Task to carry out → Your answer should hold only the lines from the one with "You are a computer-use agent. The" through the end of the records, repeated exactly and minus any pictures.

(Stored records)

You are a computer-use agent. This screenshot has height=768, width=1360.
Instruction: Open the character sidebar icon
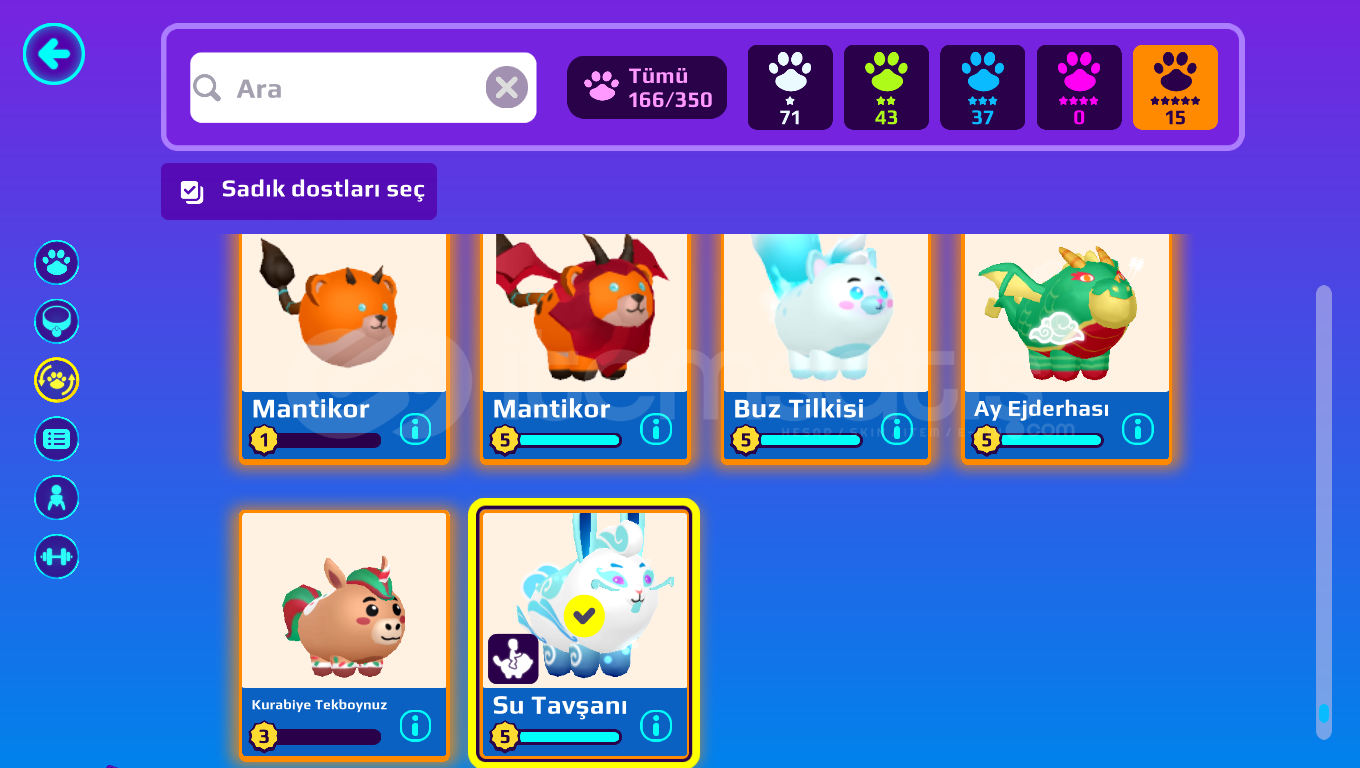(57, 498)
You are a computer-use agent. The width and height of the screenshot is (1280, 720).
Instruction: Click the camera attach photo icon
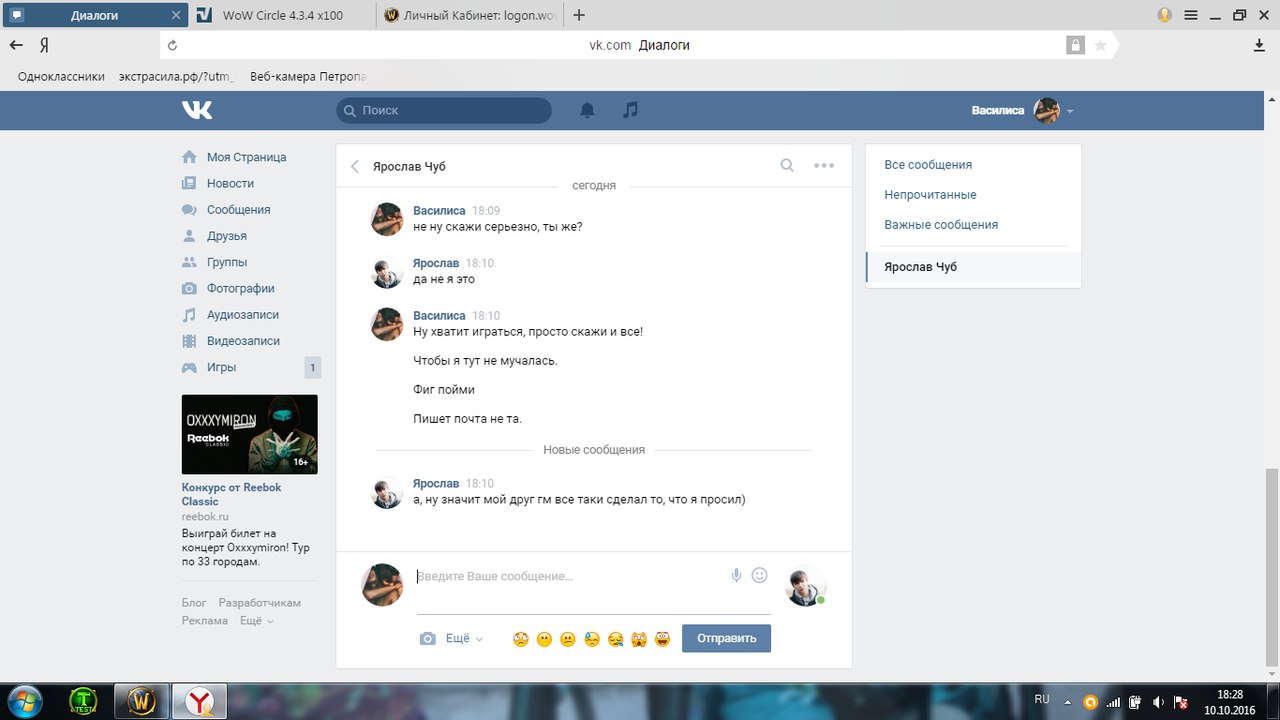point(428,638)
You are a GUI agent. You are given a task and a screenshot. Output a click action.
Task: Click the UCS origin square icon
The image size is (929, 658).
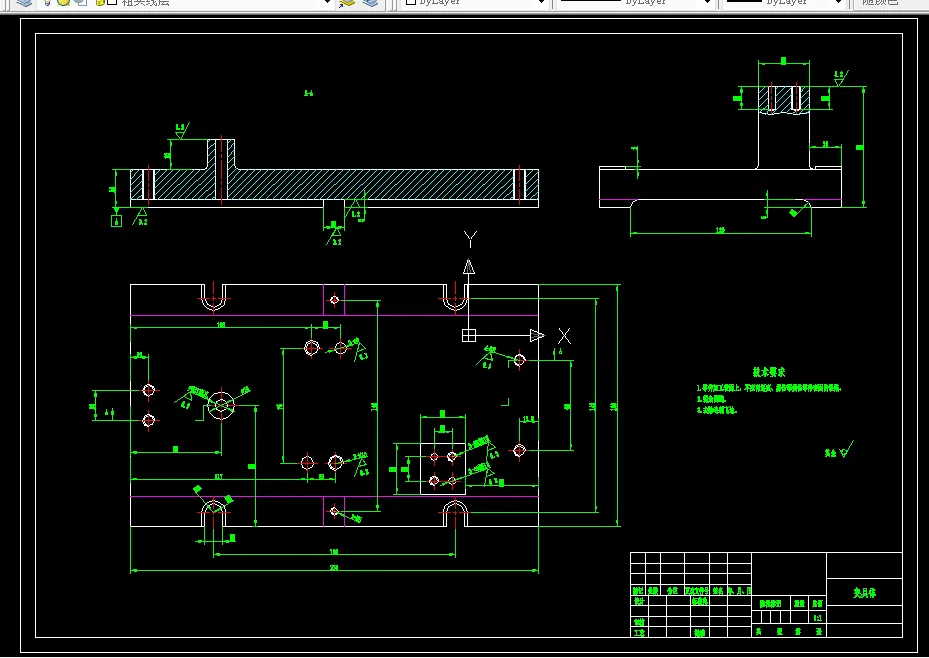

Answer box →
You are a computer-use agent. The width and height of the screenshot is (1280, 720).
Instruction: Click the camera attach photo icon
point(428,638)
You are a GUI agent. You are given a task and a screenshot. Output a click action.
Task: Click the UCS origin square icon
The image size is (929, 658).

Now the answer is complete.